In this manuscript, the concept of bulk (volumetric) thermometry based on NRS in the context of dynamic experiments has been explained and examined quantitatively. Specifically, the theoretical framework has been summarized in Sec. II. The relationship between the accuracy of the thermometry measurement and the measured number of moderated neutrons has been derived in Sec. III. The temporal and geometric relationships and constraints on the experimental setup have been derived in Sec. IV. In Sec. V, dynamic NRS thermometry measurements have been examined and requirements established for two sources of fast neutrons: spallation-neutrons generated by the LANSCE proton accelerator and d^{+}-breakup neutrons generated by a laser-plasma ion accelerator. Advantages of the latter source have been exploited to maximize the utilization of the fast neutrons. Measures to improve the existing performance of laser sources in order to reach the desired thermometry accuracy have been discussed in Sec. VI.

In general, decreasing the moderator-to-sample distance *L* [Eq. (20)] increases the thermometry time resolution up to a point. However, the slow speed of epithermal neutrons and the intrinsic duration of moderated neutron pulses at these energies limit the time resolution to $\u223c$100 ns. It is challenging for NRS measurements to resolve the time scales of some dynamic material processes, such as temperature changes in metals from plasticity.^{26} If the plastic heating depends on the microstructure at the grain size, for typical metals with a shock traveling at ≈5 km/s and grain sizes ∼50 *μ*m, there would be a characteristic time scale of ∼10 ns for a plastic wave to cross a grain. Therefore, NRS use in dynamic experiments must be judicious. NRS can be unconditionally useful for slower temperature measurements such as during processing or manufacturing to study selected dynamic processes or as a high accuracy standard measurement to calibrate other faster indirect methods. It can provide thermometry measurements at multiple times and points within a sample in the same shot if different regions are doped with different tracer materials.

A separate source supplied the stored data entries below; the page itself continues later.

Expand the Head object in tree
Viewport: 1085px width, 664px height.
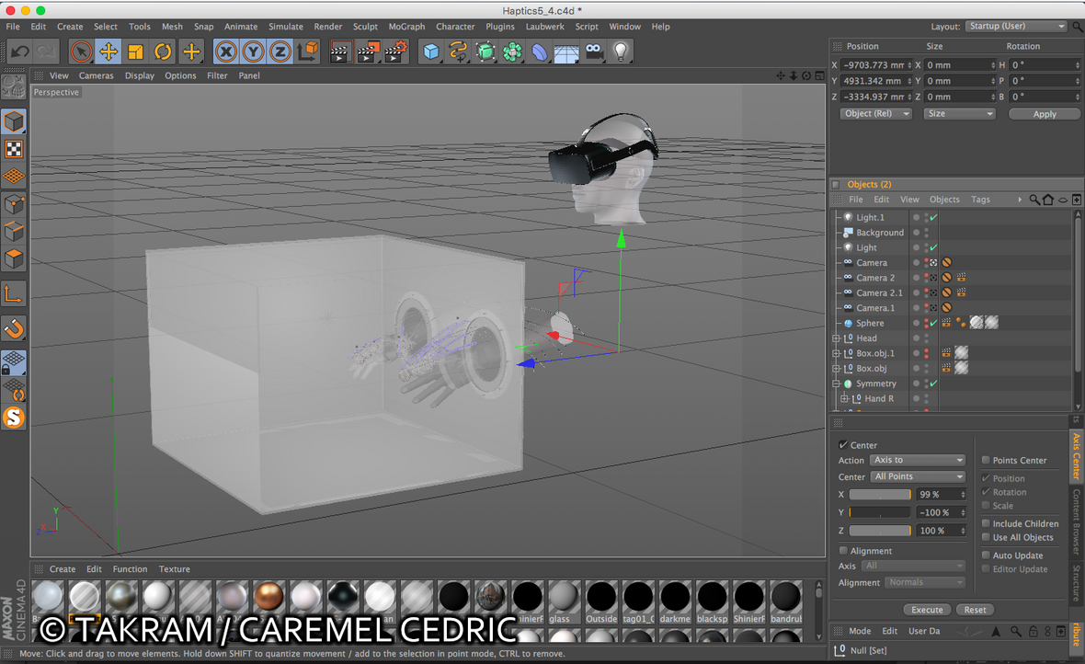click(x=837, y=338)
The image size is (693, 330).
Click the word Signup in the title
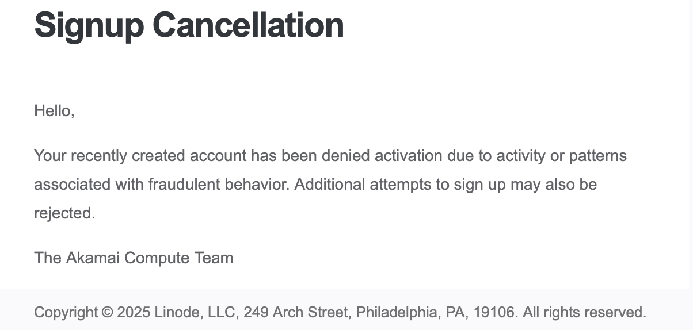coord(89,25)
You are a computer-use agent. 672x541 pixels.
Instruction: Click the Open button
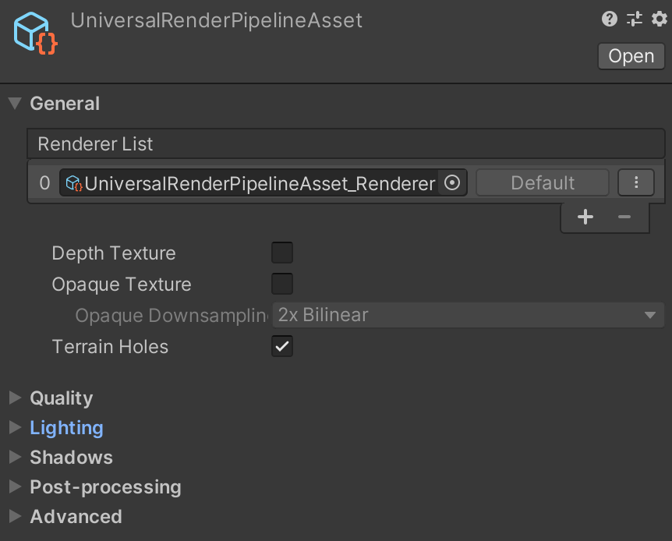[x=631, y=55]
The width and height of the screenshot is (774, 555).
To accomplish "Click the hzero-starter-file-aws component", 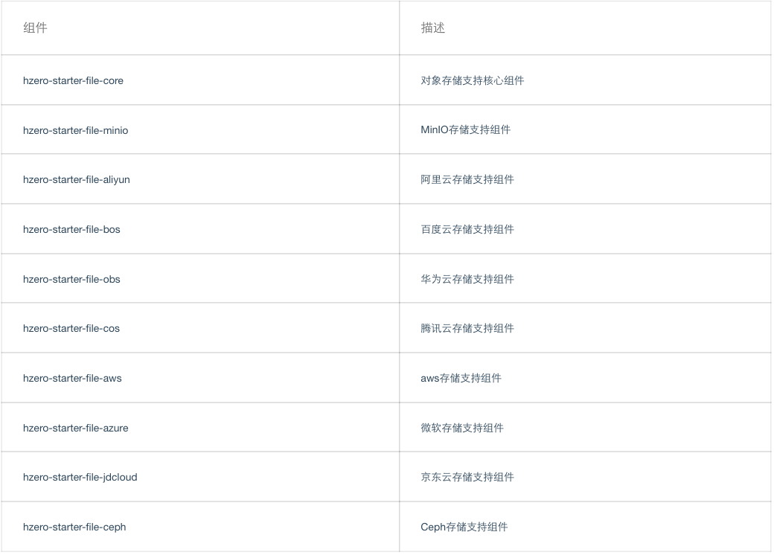I will click(x=72, y=378).
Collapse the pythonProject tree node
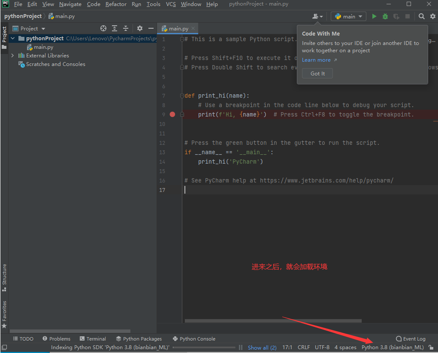The height and width of the screenshot is (353, 438). click(x=12, y=38)
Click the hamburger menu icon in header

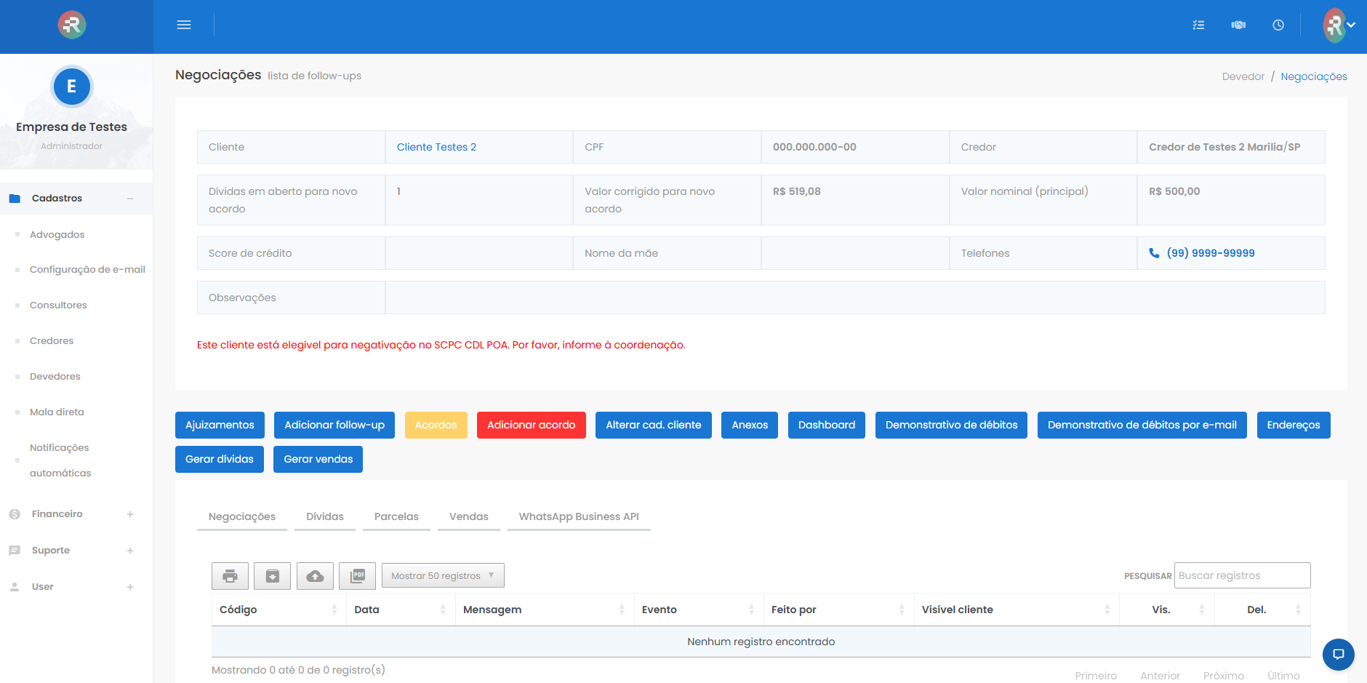[184, 25]
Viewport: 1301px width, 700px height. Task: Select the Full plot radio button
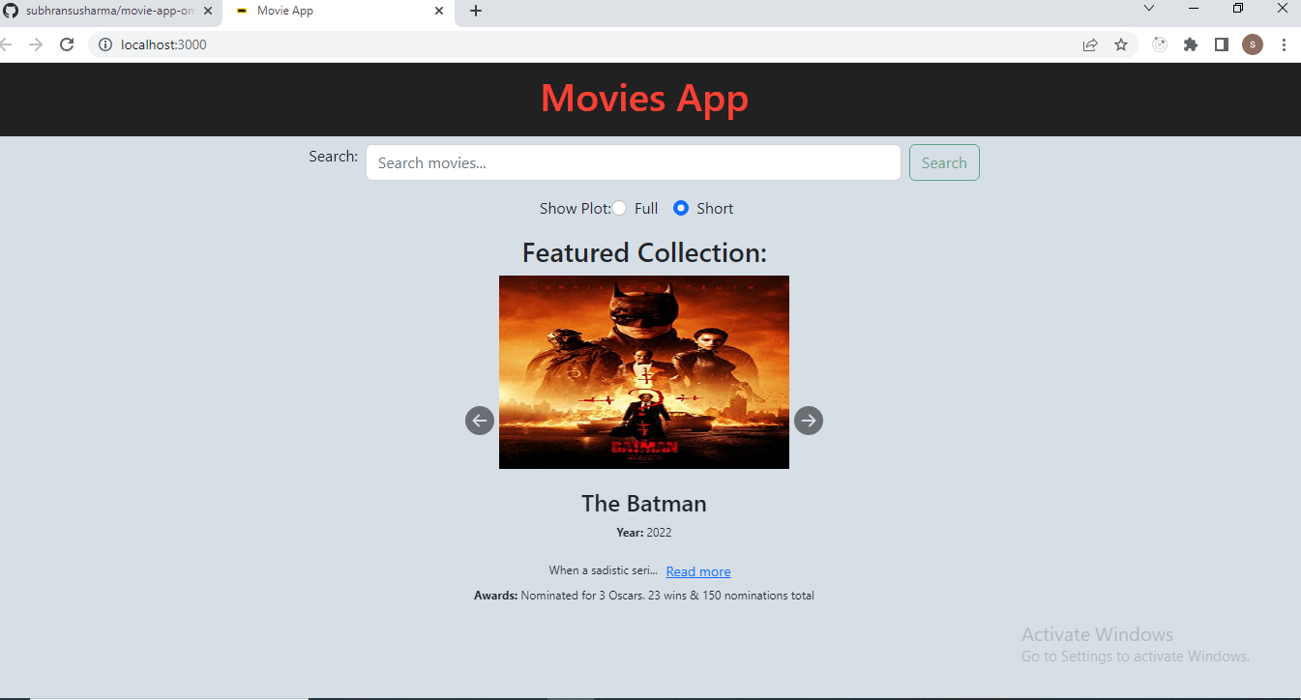pyautogui.click(x=619, y=208)
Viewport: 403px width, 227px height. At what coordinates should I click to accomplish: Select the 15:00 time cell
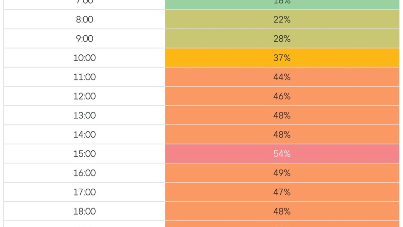click(85, 154)
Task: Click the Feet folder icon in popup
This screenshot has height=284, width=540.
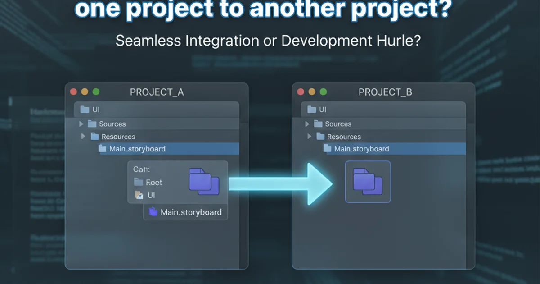Action: 138,183
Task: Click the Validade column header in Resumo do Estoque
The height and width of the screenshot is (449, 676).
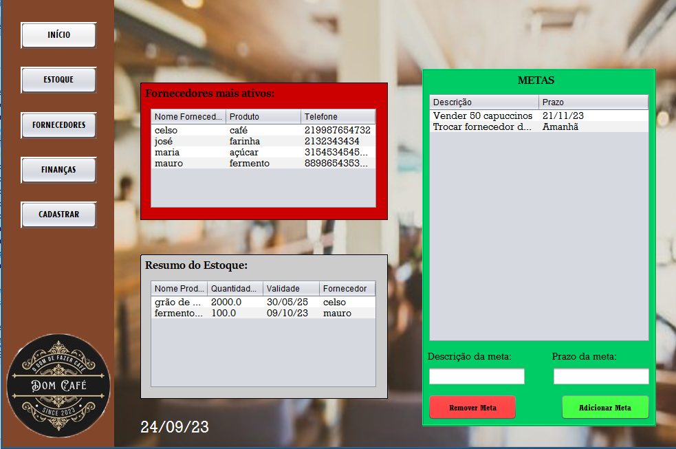Action: (290, 289)
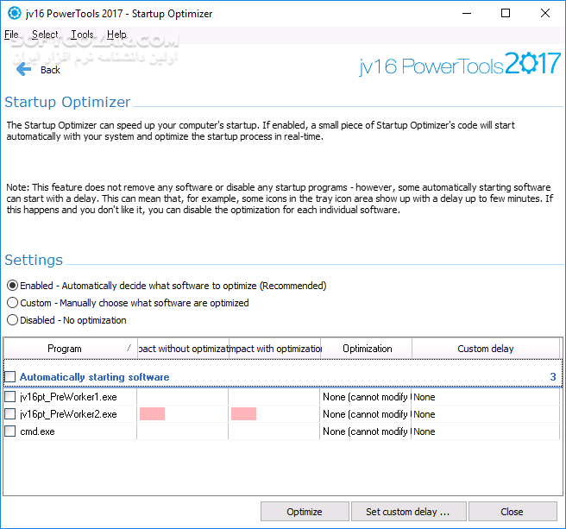Viewport: 566px width, 529px height.
Task: Click the jv16 PowerTools title bar icon
Action: point(14,14)
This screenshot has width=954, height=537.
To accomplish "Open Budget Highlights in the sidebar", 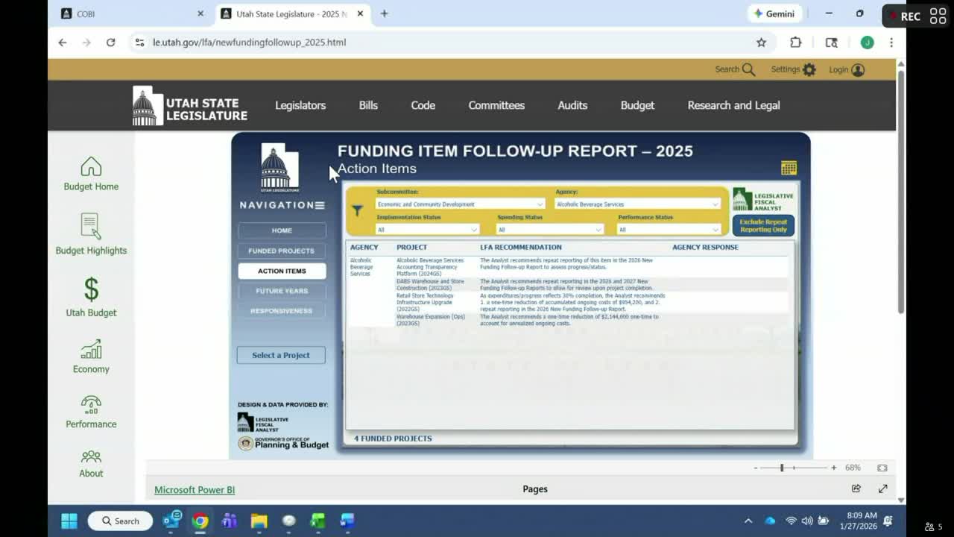I will pos(91,227).
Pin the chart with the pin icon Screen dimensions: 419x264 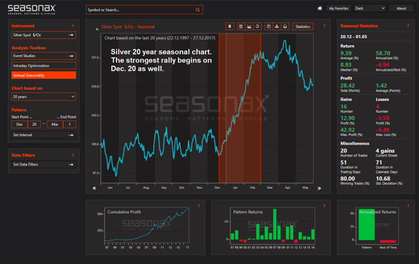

As mentioned above, temperature measurements in dynamic experiments on the equation of state of Mo using the LANSCE accelerator to produce neutrons were successfully demonstrated and reported in Ref. 19. These measurements have been examined in the context of the constraints and accuracy relationships derived here. Our analysis is consistent with the published results and thus anchors our work, based on which additional information beyond what is published has been ascertained and presented here. We have used the same analysis to examine a similar thermometry setup driven instead by a laser-driven fast-neutron source. Exploiting the properties and advantages of such as source, the dimensions of the LANSCE setup have been optimized and the required performance of the laser-driven source has been established. That performance exceeds somewhat what has been achieved with the existing lasers and targets tried so far. However, we have identified two strategies to close the gap and more: a higher laser energy and improved laser target design. Specifically, it is estimated that a short-pulse high-intensity laser with state-of-the-art pulse contrast (as on Trident) and an energy of a few hundred Joules would drive a suitable neutron source for dynamic thermometry. The requirements are very much achievable with present laser technology at a price relatively affordable for major facilities such as MaRIE. For further work, we recommend exploration of advanced laser targets such as those discussed here to improve the demonstrated performance of laser-driven d^{+} beams. That exploration, besides hastening the practical utilization of NRS thermometry, would have a significantly beneficial impact on other compelling societal and security applications of this promising neutron source.

## ACKNOWLEDGMENTS

This work was sponsored by the National Nuclear Security Administration of the U.S. Department of Energy. We gratefully acknowledge valuable discussions with V. Yuan and G. Morgan, as well as the referees for their constructive comments and suggestions to improve the manuscript.